The 110ST-M06030 servo motor features a robust mechanical construction to withstand demanding industrial operating conditions. Its IP65 protection class indicates that the motor’s internal components are completely sealed against dust and resistant to low-pressure water jets, making it suitable for environments where chips, coolant splashes, or moisture are common. The motor housing is typically manufactured from high-strength aluminum alloys or cast iron to provide effective heat dissipation and high mechanical rigidity. The 22 mm diameter output shaft is made of heat-treated and hardened steel, designed to handle significant radial and axial loads. Industrial integration of the system is significantly simplified by the inclusion of a complete set of pre-terminated, electromagnetic compatibility (EMC) compliant 10-meter power and encoder cables for the motor and drive. This eliminates the need for sourcing additional components and complex custom wiring, reducing installation time and engineering costs. Operating with a 220V AC single-phase supply voltage, this set offers a technically optimized and reliable solution for high-precision CNC machines, automated assembly lines, robotic manipulators, material handling equipment, and other industrial applications requiring dynamic and repeatable motion control.
Advantages of the 1.8kW Servo Motor Set (110ST-M06030 + T3a-L30F-RABF)
High Continuous Power and Dynamic Torque Capacity: This servo motor set is characterized by a continuous power output of 1.8 kW (1800 Watts) and a nominal torque capacity of 6 N·m. These technical specifications directly indicate the motor’s ability to rapidly accelerate high-inertia mechanical loads, stably resist heavy cutting forces, and maintain its nominal performance even under sustained high loads. Particularly in applications such as CNC milling, laser cutting, pressing, and heavy material handling, the motor’s capability to meet instantaneous torque demands and sustain this torque at nominal speed is a critical factor influencing machining quality, surface finish, and machine efficiency. High continuous power also offers the potential to shorten machine cycle times, thereby increasing overall production capacity and productivity, which translates to cost-effectiveness in industrial processes.

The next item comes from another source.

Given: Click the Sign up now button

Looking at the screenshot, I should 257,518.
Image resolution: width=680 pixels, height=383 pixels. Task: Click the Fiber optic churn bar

Superior Speed Control and Micrometric Positioning Accuracy: The set’s nominal speed of 3000 RPM provides a wide operating range for dynamic applications requiring high-speed axis movements and short cycle times. This high rotational speed capacity significantly enhances the overall efficiency and production speed of the machine, especially in operations like rapid tool changes, material feeding, robotic manipulation, or pick-and-place tasks. The integrated 2500 PPR (Pulses/Revolution) incremental optical encoder generates 2500 electrical pulses for each full revolution of the motor shaft, providing the drive with extremely detailed and high-resolution feedback on the shaft’s angular position. This high resolution ensures sub-millimeter accuracy in positioning tasks requiring closed-loop control, such as precise drilling, complex profile machining, or synchronized multi-axis motion control, guaranteeing repeatability and final product quality. Thanks to the servo drive’s advanced control algorithms, the difference between the desired and actual position is minimized, optimizing system stability and response time.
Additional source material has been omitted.